Dominique Boutonnat, patron du CNC, mis en examen pour agression sexuelle et tentative de viol

Dominique Boutonnat, patron du CNC, mis en examen pour agression sexuelle et tentative de viol

CINÉMA - Dominique Boutonnat, président du Centre national du cinéma (CNC), avait été placé en garde à vue mercredi matin. Son filleul a porté plainte à son encontre pour agression sexuelle et tentative de viol.

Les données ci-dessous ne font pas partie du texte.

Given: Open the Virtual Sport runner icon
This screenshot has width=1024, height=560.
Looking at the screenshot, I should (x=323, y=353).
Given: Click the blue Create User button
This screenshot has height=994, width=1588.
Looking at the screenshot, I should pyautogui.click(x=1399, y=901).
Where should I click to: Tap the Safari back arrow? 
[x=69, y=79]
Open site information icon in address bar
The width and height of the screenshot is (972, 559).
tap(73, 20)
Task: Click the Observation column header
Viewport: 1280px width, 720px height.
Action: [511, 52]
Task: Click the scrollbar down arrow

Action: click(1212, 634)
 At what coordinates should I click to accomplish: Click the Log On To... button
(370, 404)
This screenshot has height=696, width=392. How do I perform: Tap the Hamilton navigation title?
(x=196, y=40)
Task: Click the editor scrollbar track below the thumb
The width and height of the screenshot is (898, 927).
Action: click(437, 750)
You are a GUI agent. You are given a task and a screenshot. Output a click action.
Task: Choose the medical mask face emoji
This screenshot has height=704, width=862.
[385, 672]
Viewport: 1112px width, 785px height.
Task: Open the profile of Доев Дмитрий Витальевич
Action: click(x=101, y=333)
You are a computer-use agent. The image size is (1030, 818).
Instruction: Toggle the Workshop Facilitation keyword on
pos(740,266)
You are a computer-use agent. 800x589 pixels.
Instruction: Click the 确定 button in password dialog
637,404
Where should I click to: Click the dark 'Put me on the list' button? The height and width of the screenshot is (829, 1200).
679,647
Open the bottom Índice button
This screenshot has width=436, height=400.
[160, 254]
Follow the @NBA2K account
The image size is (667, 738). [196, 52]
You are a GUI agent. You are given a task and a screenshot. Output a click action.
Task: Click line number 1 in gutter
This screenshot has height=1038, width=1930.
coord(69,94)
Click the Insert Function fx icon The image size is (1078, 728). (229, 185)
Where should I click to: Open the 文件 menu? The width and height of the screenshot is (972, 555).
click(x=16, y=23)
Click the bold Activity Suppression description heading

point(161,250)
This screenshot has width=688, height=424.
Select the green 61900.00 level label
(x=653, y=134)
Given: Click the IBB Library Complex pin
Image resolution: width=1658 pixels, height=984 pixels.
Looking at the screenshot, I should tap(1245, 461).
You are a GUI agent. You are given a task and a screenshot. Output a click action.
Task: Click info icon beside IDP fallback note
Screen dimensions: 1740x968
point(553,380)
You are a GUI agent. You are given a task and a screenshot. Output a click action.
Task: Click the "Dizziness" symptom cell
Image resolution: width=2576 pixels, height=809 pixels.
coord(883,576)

Le patron du Centre national du cinéma  (CNC) a été mis en examen ce jeudi pour agression sexuelle et tentative de viol.  Dominique Boutonnat a également été placé sous contrôle judiciaire avec interdiction de contact avec la victime (son filleul) et de se rendre au domicile des parents de la victime, a indiqué à LCI le parquet de Nanterre. Quelques heures plus tôt, le parquet avait ouvert une information judiciaire de ces chefs. 

Dominique Boutonnat, 51 ans, avait  été placé en garde à vue mercredi 10 février dans la matinée. "Une plainte a été déposée le 7 octobre 2020 par le filleul de monsieur Dominique Boutonnat pour des faits de tentative de viol et agression sexuelle commis en août 2020 en Grèce, indique le parquet de Nanterre à LCI, confirmant une information de BFM. Une enquête a été ouverte suite à ce dépôt de plainte, et le mis en cause a été placé en garde à vue pour s’expliquer sur ces accusations". "Dominique Boutonnat conteste avoir commis quelque infraction que ce soit, il est tout à fait serein sur l’issue de cette procédure", avait déclaré mecredi à l’AFP son avocat Maître Emmanuel Marsigny.

Le parquet a indiqué n'avoir "pas connaissance d'autres plaintes" le concernant à ce stade. L'enquête a été confiée à la police judiciaire de Nanterre.

"Une précipitation tout à fait critiquable"

"C'est une étape nécessaire à la manifestation de la vérité et à la reconstruction personnelle de mon client", a réagi auprès de l'AFP Caroline Toby, l'avocate du plaignant, ajoutant qu'un "parrain est comme un père, quel que soit l’âge. Son rôle est de protéger. Dominique Boutonnat était une figure paternelle".

Pour l'avocat de Dominique Boutonnat, Me Emmanuel Marsigny, "cette mise en examen pour des faits contestés, sans qu'aucune confrontation n'ait été organisée traduit une précipitation tout à fait critiquable".  "Il s'agit pourtant d'un droit fondamental pour toute personne mise en cause de pouvoir être confrontée au plaignant avant qu'une décision de cette nature soit prise", a-t-il ajouté.

Nommé par Emmanuel Macron

Il y a deux ans, c'est le Président de la République, Emmanuel Macron, sur la proposition du Ministre de la Culture de l'époque Franck Riester qui a confié à Dominique Boutonnat la présidence du Centre national du cinéma et de l’image animée (CNC). Producteur et spécialiste du financement de la création cinématographique et audiovisuelle, Dominique Boutonnat est diplômé en droit et histoire, titulaire d’un 3ème cycle en économie de Sciences Po Paris.

Une formation pour prévenir les violences sexuelles au CNC

En octobre dernier, près d'un an après le séisme provoqué par les accusations de l'actrice Adèle Haenel visant le réalisateur Christophe Ruggia, le Centre national du cinéma et de l'image animée (CNC) a lancé une formation pour prévenir les violences sexuelles, à destination des employeurs du secteur.

La formation inaugurée onze mois plus tard au CNC fait ainsi "dorénavant" partie de ces obligations, après une "longue" concertation avec les filières du "cinéma, de l'audiovisuel et du jeu vidéo", avait expliqué à l'automne le président du CNC, Dominique Boutonnat, devant une quarantaine de personnes.